On an ordinary day, what do you usually do around 7 in the evening? Riding a bus perhaps, or a jeep, or an FX, waiting impatiently to arrive home; preparing dinner for the whole family; relaxing on chair and watching the evening news (“24 Oras” if your are Kapuso and “TV Patrol World” if you are Ka-pamilya), doing your homework; getting ready for work the next day, or extending the hours in order to finish the work for that day.

I just came from a community of monks in Malaybalay, Bukidnon, the Benedictine Monastery of Transfiguration. And you know what they usually do around 7 in the evening? They gather to pray and then, retire for the day. In other words, they get ready to sleep. YES! At 7 in the evening, after prayers the monks go to their rooms and call it a day.

The Monastery of Transfiguration, the bell tower and the tent-like chapel,

taken around 5:30 am, sunrise...

I share your surprise and questions. Can anyone really go to bed at 7 in the evening? Can anyone really finish his day at 7 pm? I can’t imagine how one can go to bed that early. There are still 5 hours before midnight; still a lot can be done. How can one call it a day at 7 pm?

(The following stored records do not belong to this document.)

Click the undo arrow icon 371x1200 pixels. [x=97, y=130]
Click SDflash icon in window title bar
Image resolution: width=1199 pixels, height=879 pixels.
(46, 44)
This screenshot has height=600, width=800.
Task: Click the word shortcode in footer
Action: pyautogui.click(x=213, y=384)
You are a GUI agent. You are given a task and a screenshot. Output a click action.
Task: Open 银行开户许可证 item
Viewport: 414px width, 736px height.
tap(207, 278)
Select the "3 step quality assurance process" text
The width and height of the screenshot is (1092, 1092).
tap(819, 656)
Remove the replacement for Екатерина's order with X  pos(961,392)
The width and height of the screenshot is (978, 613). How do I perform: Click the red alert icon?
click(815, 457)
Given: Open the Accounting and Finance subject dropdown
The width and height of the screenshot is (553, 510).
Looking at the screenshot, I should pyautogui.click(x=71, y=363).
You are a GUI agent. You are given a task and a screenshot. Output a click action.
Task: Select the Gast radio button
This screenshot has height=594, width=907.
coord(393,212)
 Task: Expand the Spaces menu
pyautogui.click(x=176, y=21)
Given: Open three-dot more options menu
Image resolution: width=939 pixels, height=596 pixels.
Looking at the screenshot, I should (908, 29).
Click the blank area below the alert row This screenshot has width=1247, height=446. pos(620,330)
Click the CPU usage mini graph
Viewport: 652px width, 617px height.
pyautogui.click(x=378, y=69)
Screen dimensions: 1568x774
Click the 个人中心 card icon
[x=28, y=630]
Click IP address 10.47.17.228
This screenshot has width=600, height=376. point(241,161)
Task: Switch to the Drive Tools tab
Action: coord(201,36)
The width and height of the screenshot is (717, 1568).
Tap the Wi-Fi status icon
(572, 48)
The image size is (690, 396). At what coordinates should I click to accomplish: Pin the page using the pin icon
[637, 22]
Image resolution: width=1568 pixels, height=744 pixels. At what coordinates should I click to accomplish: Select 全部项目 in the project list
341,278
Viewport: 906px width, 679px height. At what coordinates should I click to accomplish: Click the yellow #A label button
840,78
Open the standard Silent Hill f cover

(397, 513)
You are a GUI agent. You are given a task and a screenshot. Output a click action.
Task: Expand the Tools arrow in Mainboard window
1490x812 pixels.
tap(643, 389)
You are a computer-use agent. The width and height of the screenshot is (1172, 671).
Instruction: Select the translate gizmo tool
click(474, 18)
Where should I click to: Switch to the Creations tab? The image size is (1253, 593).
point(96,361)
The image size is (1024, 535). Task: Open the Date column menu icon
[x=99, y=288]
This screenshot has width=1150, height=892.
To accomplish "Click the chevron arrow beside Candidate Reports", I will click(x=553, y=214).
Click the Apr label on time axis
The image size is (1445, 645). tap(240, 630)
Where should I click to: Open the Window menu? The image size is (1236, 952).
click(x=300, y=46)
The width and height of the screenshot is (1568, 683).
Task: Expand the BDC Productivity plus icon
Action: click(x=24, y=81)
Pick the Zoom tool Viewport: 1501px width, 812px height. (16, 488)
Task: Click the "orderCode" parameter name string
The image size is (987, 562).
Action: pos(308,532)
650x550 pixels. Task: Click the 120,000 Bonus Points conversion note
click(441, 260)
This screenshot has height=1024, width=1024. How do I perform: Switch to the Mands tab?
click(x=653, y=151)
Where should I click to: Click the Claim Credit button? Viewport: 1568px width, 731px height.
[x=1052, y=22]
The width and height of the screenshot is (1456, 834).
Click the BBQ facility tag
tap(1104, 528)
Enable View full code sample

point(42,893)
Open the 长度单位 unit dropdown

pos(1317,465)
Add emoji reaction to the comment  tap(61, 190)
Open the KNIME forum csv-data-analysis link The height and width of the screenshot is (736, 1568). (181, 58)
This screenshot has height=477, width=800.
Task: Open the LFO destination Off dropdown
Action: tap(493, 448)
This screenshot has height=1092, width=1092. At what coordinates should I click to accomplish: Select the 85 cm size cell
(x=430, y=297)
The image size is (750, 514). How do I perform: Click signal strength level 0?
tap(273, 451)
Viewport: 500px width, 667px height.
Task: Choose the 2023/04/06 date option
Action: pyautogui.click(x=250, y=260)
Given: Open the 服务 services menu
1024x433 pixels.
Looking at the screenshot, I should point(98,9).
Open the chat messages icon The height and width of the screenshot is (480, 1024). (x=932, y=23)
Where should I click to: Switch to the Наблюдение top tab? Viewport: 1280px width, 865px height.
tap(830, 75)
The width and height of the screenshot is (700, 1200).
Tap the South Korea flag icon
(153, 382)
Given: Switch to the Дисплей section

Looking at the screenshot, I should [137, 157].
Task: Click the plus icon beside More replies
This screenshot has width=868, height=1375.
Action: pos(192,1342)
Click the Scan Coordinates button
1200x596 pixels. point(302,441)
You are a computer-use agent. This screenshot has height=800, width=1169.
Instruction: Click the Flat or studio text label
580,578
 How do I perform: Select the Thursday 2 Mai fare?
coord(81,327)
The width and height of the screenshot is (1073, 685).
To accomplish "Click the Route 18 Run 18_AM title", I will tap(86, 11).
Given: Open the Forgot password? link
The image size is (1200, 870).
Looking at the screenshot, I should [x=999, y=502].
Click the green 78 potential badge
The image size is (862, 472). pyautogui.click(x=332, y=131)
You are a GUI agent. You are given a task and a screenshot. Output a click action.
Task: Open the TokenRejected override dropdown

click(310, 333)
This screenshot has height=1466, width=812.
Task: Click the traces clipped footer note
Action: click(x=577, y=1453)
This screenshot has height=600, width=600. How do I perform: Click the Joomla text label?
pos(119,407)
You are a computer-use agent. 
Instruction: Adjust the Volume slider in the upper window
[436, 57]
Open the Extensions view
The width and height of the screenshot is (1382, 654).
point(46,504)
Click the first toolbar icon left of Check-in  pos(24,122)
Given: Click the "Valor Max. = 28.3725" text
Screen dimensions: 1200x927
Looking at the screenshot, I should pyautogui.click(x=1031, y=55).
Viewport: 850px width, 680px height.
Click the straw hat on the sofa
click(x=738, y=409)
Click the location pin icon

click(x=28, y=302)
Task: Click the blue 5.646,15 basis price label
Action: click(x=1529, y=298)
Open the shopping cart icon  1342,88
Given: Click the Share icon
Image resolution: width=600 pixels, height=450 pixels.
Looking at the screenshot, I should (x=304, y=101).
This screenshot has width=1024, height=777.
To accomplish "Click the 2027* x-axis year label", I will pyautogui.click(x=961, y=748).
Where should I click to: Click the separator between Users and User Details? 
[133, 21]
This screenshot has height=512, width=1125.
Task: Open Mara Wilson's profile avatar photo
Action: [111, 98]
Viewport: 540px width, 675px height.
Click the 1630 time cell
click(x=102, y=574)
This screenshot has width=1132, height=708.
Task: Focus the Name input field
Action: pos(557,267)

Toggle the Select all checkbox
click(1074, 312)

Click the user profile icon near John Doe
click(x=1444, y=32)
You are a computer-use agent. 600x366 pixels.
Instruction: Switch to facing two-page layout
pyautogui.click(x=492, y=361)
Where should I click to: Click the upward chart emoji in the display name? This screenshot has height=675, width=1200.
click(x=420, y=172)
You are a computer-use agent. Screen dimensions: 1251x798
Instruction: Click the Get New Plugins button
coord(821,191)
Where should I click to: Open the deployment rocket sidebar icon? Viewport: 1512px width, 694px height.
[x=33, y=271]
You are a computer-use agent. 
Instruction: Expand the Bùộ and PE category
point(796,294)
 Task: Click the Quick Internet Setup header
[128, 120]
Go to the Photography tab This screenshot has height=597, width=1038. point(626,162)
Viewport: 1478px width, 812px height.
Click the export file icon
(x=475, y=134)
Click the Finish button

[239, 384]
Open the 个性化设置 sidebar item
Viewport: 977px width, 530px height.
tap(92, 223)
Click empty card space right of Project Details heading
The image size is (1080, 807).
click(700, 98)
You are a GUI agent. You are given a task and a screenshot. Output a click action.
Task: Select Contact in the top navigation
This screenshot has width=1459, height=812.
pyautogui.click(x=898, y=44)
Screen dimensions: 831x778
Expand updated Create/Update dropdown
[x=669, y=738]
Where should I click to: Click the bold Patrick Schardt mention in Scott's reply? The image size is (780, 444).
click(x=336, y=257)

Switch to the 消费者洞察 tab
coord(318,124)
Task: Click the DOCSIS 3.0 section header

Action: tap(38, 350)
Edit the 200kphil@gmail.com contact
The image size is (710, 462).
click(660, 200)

You understand why, when you come to know that the first prayer the monks have everyday is at 3:00 am (called “Matins”), followed by silent prayer until 5:00 am for the Lauds, then, the Holy Mass at 5:30. In fact, the monks gather together for prayer 5 times a day: Matins at 3:00 am, Lauds or Morning Prayer at 5:00 am, Midday Prayer at 11:30 am, Vespers or Evening Prayer at 5:00 pm and Compline at 7:00 pm. Not to mention the several hours spent for personal silent prayer.

Hymnal from the chaple of the Monastery

This kind of life, what we call monastic life, questions the way we live our lives. For many of us, we have accepted our kind of life as the norm, as the only way to live life, as the only way to manage the limited hours of the day. We have accepted that being busy with work, being concern with so many things, filling all our time with appointments, with things to do, with people to meet, with places to see, with concerns to dwell on, as the only way to get by each day.

We have taken for granted that there are people who have dedicated their whole life not in busyness and hurried appointments but in prayer and work; not in things to buy, to do, or to be concerned about but in simplicity and single-heartedness; not in the noises and indiscernible sounds of the world but in silence and contemplation.

The life of the monks makes us aware that what we consider the norm in living our life at present is not without alternative. The monks witness this to us, and the Monastery of the Transfiguration had been around for 25 years now (they celebrated their Silver Jubilee last August 6, 2008). To fill every waking time we have with work and concern is not the only way to journey through a day. Dedication to prayer, silence and work is a possible alternative to what most consider as the only way to pass through a day.

I do not think that we all should form monasteries and live as monks. No. But the awareness that such a monastic life fruitfully exists at present makes us aware that we have a choice in the way we live our life. We are not in a “no choice” situation. We have a choice not to make our lives only about being busy, earning a living, accumulating possessions, blindly accepting the noise, and praying only on a need basis (nagdarasal lang kapag may kailangan). There are other ways to live our life. And we have a choice.